本イベントのゲストには、本作のアドバイサーで現役の小学校教諭でもある正頭英和氏と、まもなく小学生になる子供の母親でもある、エッセイストの犬山紙子氏が登場。正頭氏は「教育に新しい風が吹くのではないかと思っています。『桃鉄』からたくさん学んだことを、親子で話すようになれば、日本はもっと明るくなるのでは」と熱い期待を寄せていた。犬山氏は、本シリーズをなんと30年もプレイした経験を持つそうで「楽しそうですね。もし授業参観で使用したら、私も乱入しちゃうかもしれません。今では小学生がタブレットをみんな持っていますので、『桃鉄 教育版』で誰もが平等に、楽しく学べる機会ができることは素晴らしいと思います」などと母親目線で本作の印象を語っていた。
楽しく学べる仕掛けや管理ツールも
本作の一番の特徴が「地理情報表示機能」を搭載していること。授業が楽しくなるように、各駅の周辺地域の人口や特産品、あるいは建物や食べ物などのモチーフになったリアルの史跡、観光地などが表示される。
岡村氏によると、本作は小学校での活用を想定した管理ツールも搭載している。
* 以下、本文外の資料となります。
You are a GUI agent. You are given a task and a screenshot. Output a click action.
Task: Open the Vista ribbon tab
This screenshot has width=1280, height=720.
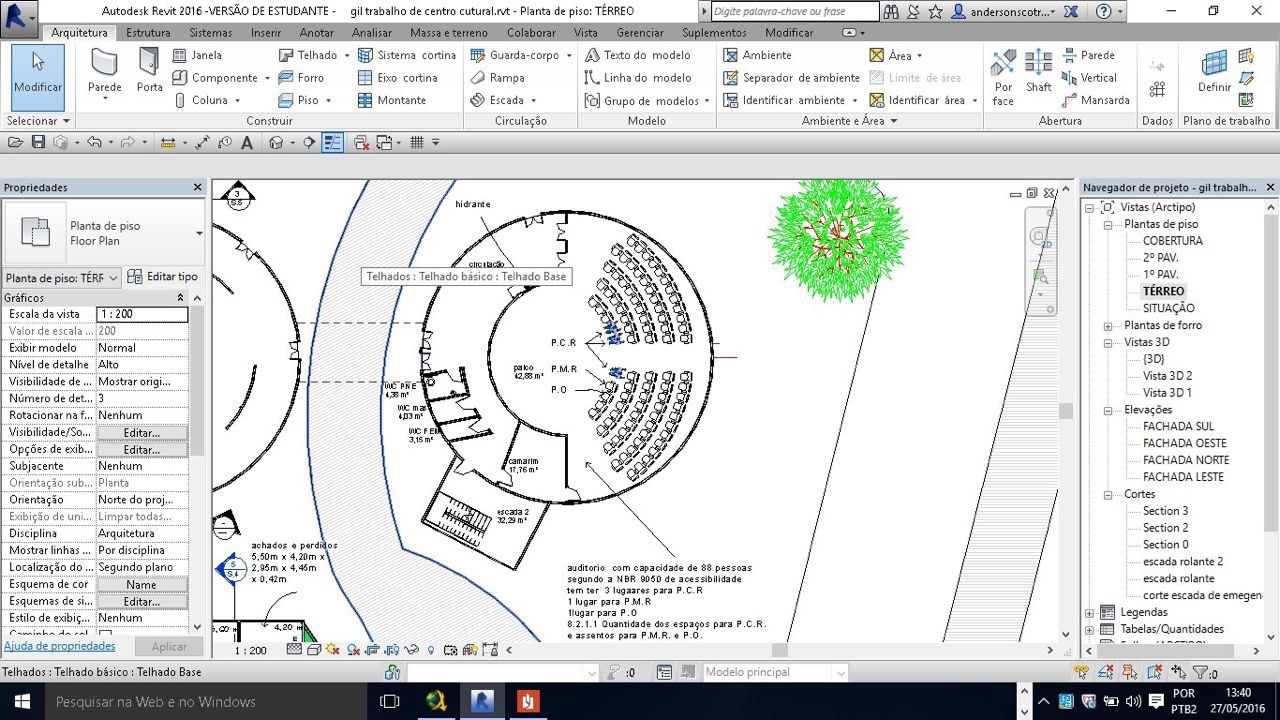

授業の内容や時間に合わせて、登場する地域を選択したり、プレイ時間、利用人数などを設定したりできる。また本作には、シリーズ名物の「貧乏神」が一切出現しない。これはプレイ中に生徒間でのトラブルが発生しないよう配慮したためで、ほかにも攻撃的な要素には調整を実施しているそうだ。
実は本作、すでに福岡教育大学附属福岡小学校で試験的に導入されていて、ステージでもその様子が紹介された。先生にも生徒たちにも好評のようで、岡村氏によれば、本作を使用した授業だけは、普段は不登校の児童も参加したという。
『桃鉄』の生みの親、さくまあきら氏は残念ながらステージには登壇しなかったが、MCのパックンマックンのマックンが同氏からのメッセージを代読。「昔から、『桃鉄』は学校教材にならないかな?と思って作っていました。今回の『桃太郎電鉄 教育版』の話は、長年の夢が叶った気がします。みんなで地理で満点を取って、先生方を困らせてください」と、本作にはかなりの期待を寄せている様子だ。
本イベントでは、ショウワノートに制作を依頼した『桃鉄』の学習帳(白地図)も公開されたが、発売および今後の展開は現時点で未定とのこと。さらに、正頭氏からは『桃鉄 教育版』の入門編となる、紙製の『桃鉄』も現在開発中であることが発表された。こちらも無料で利用できる予定なので、教育関係者から大いに注目を集めそうだ。
もしかしたら、近い将来『桃鉄 教育版』が学校に革命を、とりわけ小学校の社会科の授業に画期的な成果をもたらすことになるかもしれない。本作の詳しい内容、および試験導入の様子は、同日に公開されたティザーサイトからご確認いただきたい。